Mitchell lived together with his girlfriend, Lauren Patrice Hixson, after their child’s birth. Hixson apparently stopped taking medication to control her mental health condition during her pregnancy. On Nov. 18, 2016, Mitchell was sleeping in the bedroom with the child in the crib when he awoke at 3:30 a.m. to find Hixson standing over him with a butcher knife stabbing him in the neck.
Mitchell was able to push Hixson out of the bedroom, lock the door and call 911. Hixson was taken to the Dallas County Jail. Mitchell filed for an emergency protective order and an associate judge found that family violence had occurred and prohibited Hixon from having access to the child on Nov. 22, 2016. A district court judge later signed a suit affecting the parent-child relationship order on Dec. 21, 2016, appointing Mitchell sole managing conservator and enjoining Hixon from contact with the Mitchell or the child, except to exercise agreed visitation.
Hixon filed a motion for new trial by arguing that she did not have notice of the proceedings and later testified that she did not believe she had been served because during her time in jail she did not understand what was happening, heard voices and was confused.

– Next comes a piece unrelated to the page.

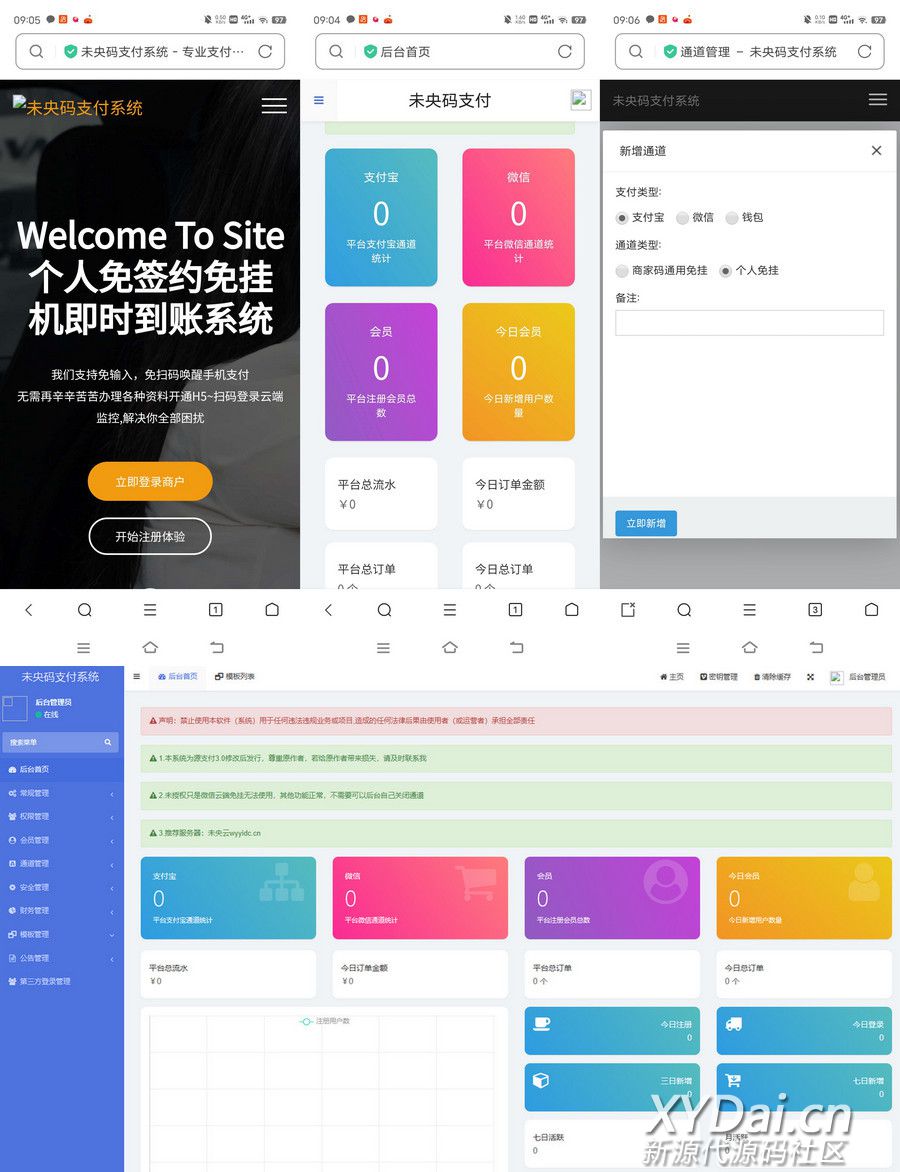
Task: Click the search icon in 搜索菜单 box
Action: click(x=108, y=743)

On April 12, 330th State District Judge Andrea Plumlee granted a new trial as to both orders because Hixon was not taking her medication while she was in custody, was confused and did not know she had been served.
Mitchell appealed Plumlee’s decision to the Fifth Court via writ of mandamus, arguing that her decision to grant a new trial to Hixon was void because it was signed outside of her plenary jurisdiction. A trial court loses its jurisdiction over a case 30 days after a judgment is signed — but extensions are allowed if a party fails to receive notice within 20 days of that judgment.
And on Aug. 8, the Fifth Circuit agreed with Mitchell’s argument that Plumlee’s new trial order was void because neither Hixon nor her lawyer could not pinpoint an exact date that she received notice in jail.
“The closest Hixon came to establishing a date was her testimony that she saw the papers in her bag when she was transferred from solitary confinement to the tank. However, she did not say when the transfer occurred,” wrote Justice Bill Whitehill. “Accordingly, because Hixon did not establish that the April 12, 2017, new trial order was signed inside the plenary period, the new trial order is void.”
The Fifth Court’s decision came as a huge relief to both Mitchell and Baruch, who represents him on appeal.
“He found himself in the unlikely position of being in full-blown custody litigation with a woman who he says stabbed him in the neck with the baby sleeping in the same room,” said Baruch, a partner in Dallas’ Johnston Tobey Baruch — something the Fifth Circuit decision now prevents.
And while Hixon claimed she didn’t understand she was being served, Baruch said Hixon’s mental illness was not a deciding factor for the Fifth Court.
“She failed to prove exactly when she got notice of the default judgment,” Baruch said. “And that’s what really focused the court’s analysis was her failure to pinpoint a date.”
Georganna Simpson, a Dallas lawyer who represents Hixon, said her client is out of jail, back on her medication and stable. She said Hixon will not appeal the ruling and is planning to seek a custody modification before the trial court that gives Hixon controlled access to her child.
“We had always to planned to go in with a modification if we lost the mandamus,” Simpson said. “There is no point in appealing this to the Texas Supreme Court. We couldn’t prove the date because we didn’t have the jail records.”